Testing the virulence power of bacteria seems to be a more promising way to characterize infection and to differentiate it from colonization. Our studies focused on S. aureus, the most prevalent pathogen isolated from DFU, using several techniques, including DNA microarray-based genotyping, multiplex polymerase chain reaction (PCR) and Caenorhabditis elegans and zebrafish killing assays.
DNA microarray is a technique from molecular biology able to detect genes related to virulence and antibiotic resistance . Using this method, we were able to show that virulence and resistance genes were far more often present in clinically infected DFU than in uninfected wounds. Hence, 20 of 22 S. aureus isolates from uninfected ulcers were free of virulence genes, whereas these genes were detected in all but one of the 85 strains from infected ulcers . Multiplex PCR technique enabled us to screen a larger number of virulence genes. With this technique, we showed that the prevalence rate of ten genes was significantly higher in strains from infected ulcers than in those from noninfected ulcers . Moreover, by logistic regression analysis, a combination of five genes (sea, sei, hlgv, cap5 and lukDE) allowed to differentiate infected from noninfected DFU with a good sensitivity (0.98) and specificity (0.87). In a more recent study, we used a new generation of DNA microarray that covered 334 different genes for genotyping 195 S. aureus isolated as the sole pathogen in DFU. We found that a single gene (lukDE) may suffice to differentiate uninfected from infected ulcers (personal data). Moreover, lukDE was able to predict the outcome of grade 1 DFU. Finally, this new DNA microarray generation allowed to compare the strains, determine their clonality and thus predict more specifically the colonizing or infecting profile of S. aureus.
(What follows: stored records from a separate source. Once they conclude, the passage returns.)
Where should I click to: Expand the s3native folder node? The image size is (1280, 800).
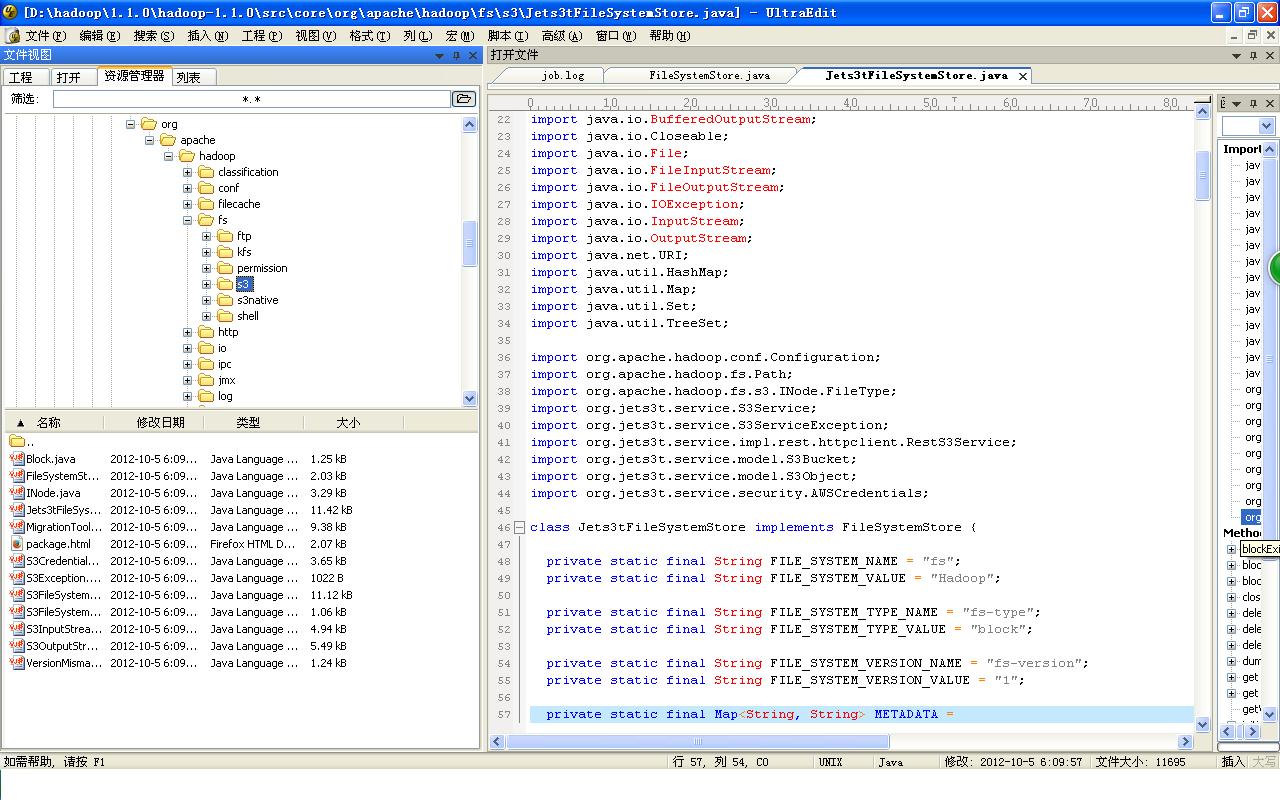point(205,300)
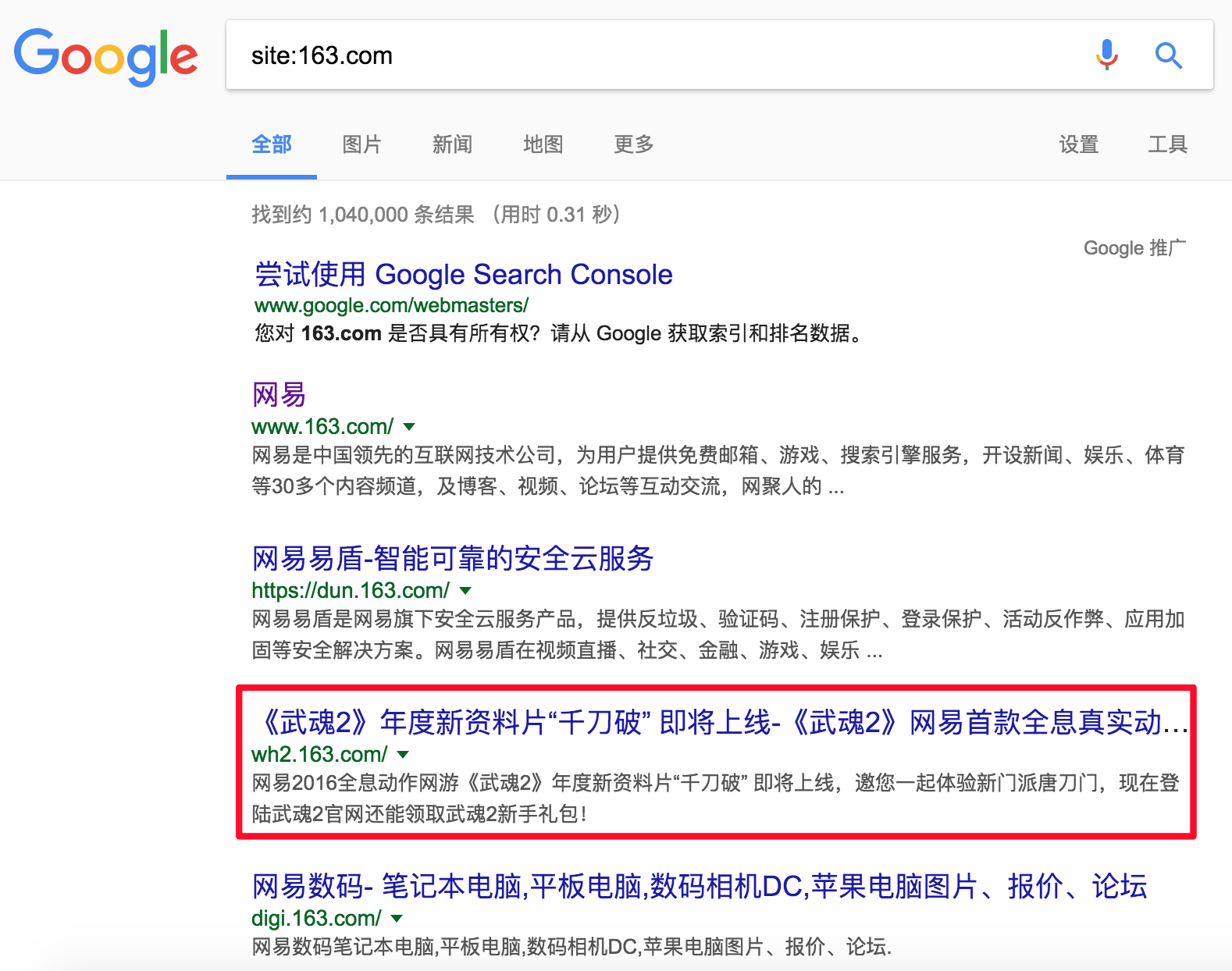Open the 工具 options
Image resolution: width=1232 pixels, height=971 pixels.
pos(1167,144)
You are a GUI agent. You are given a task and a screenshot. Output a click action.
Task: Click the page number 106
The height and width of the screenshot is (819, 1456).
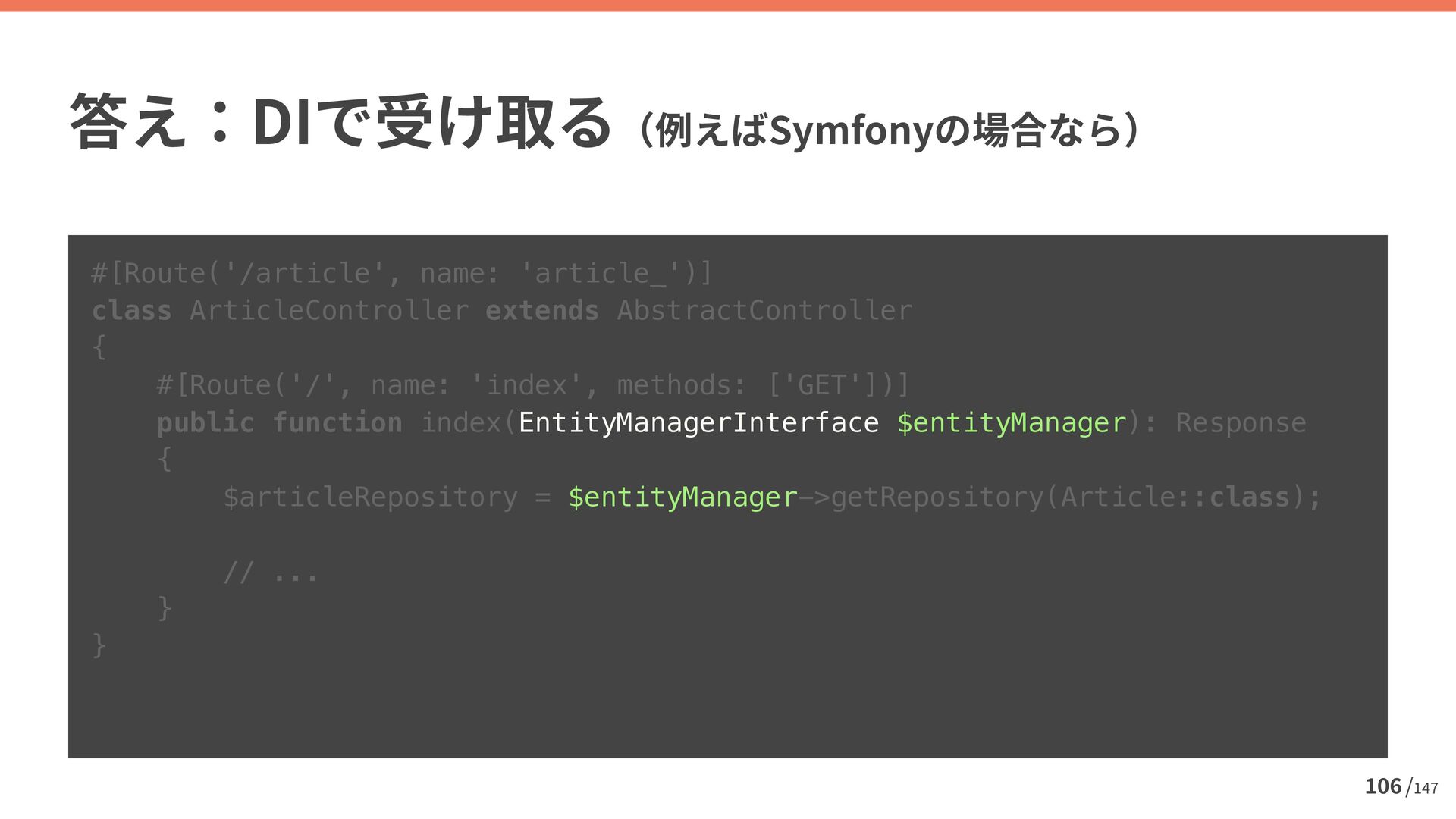point(1382,786)
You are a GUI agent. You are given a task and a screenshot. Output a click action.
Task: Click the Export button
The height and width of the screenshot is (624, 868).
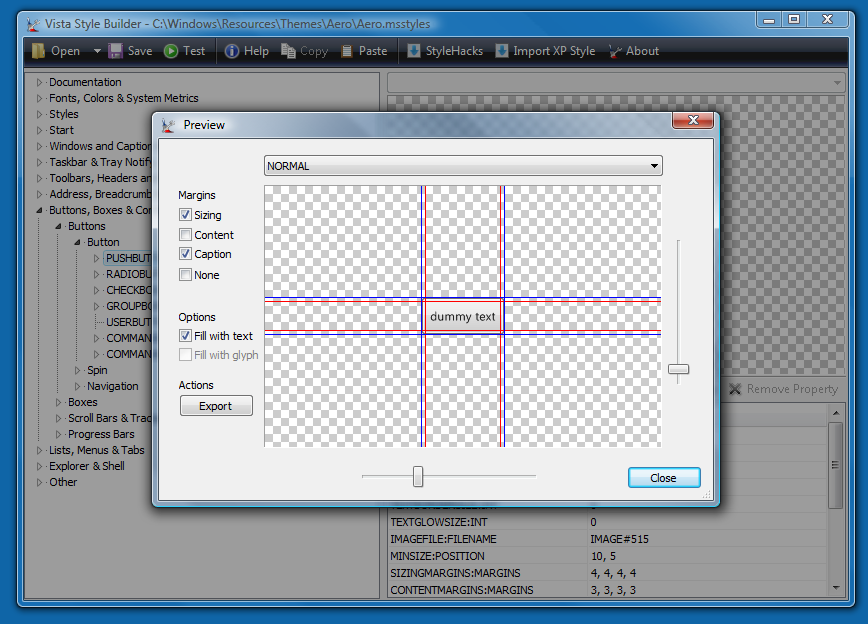click(x=216, y=406)
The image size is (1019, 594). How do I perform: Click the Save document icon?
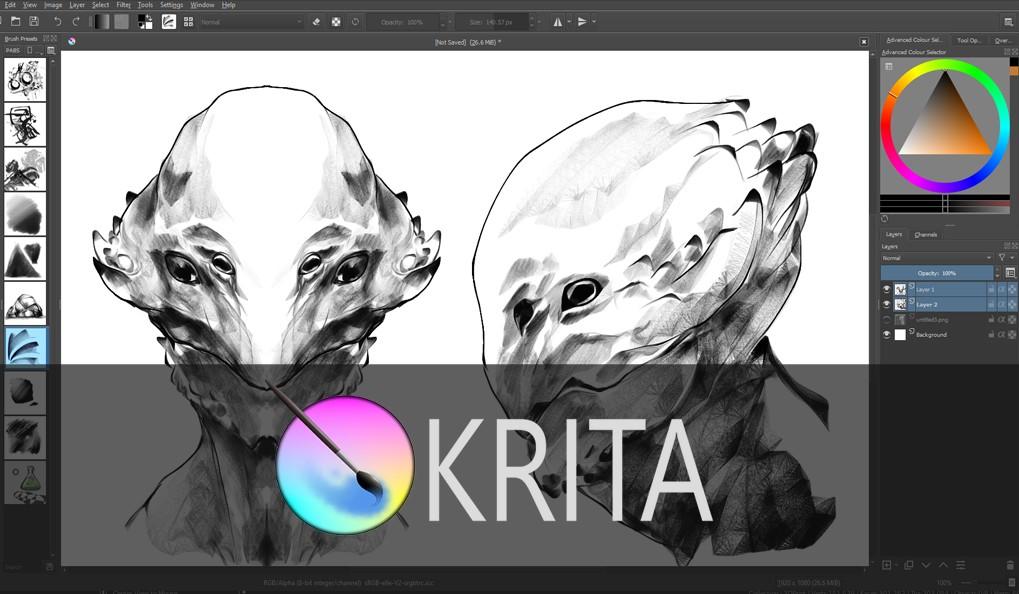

The importance of the bacterial virulence to induce infection was confirmed by killing assays using C. elegans and zebrafish as host models. C. elegans is a transparent and mostly hermaphrodite nematode, about 1 mm in length with a limited number of cells, which feeds mainly on environmental bacteria in soil and E. coli OP50 in the laboratory. This nematode has been proposed as a useful animal model to study host–pathogen interactions and assess the virulence potential of microorganisms , and the C. elegans killing assay has been validated to study the virulence of S. aureus. The test is based on ingestion of S. aureus by the nematodes, leading ultimately to the death of the worms. Because many of the virulence factors used by S. aureus to induce disease in humans are also required for full pathogenicity in nematodes, the percentage of killed worms along the time (worm survival curve) when exposed to different S. aureus strains is an indirect marker of virulence capacity. We found that for all but one S. aureus strain isolated from infected DFU, the time required to kill 50% of the worms (LT50) was shorter than 2 days, whereas for all but one S. aureus strain isolated from uninfected (grade 1) ulcers, LT50 was longer than 3 days . These encouraging results are currently being validated using another animal model, the zebrafish (personal data). In the latter, innate immune system is close to that of humans  and a model of infection by S. aureus has already been established . The transparency of the embryos and use of fluorescent bacteria make it possible to follow infections in real time.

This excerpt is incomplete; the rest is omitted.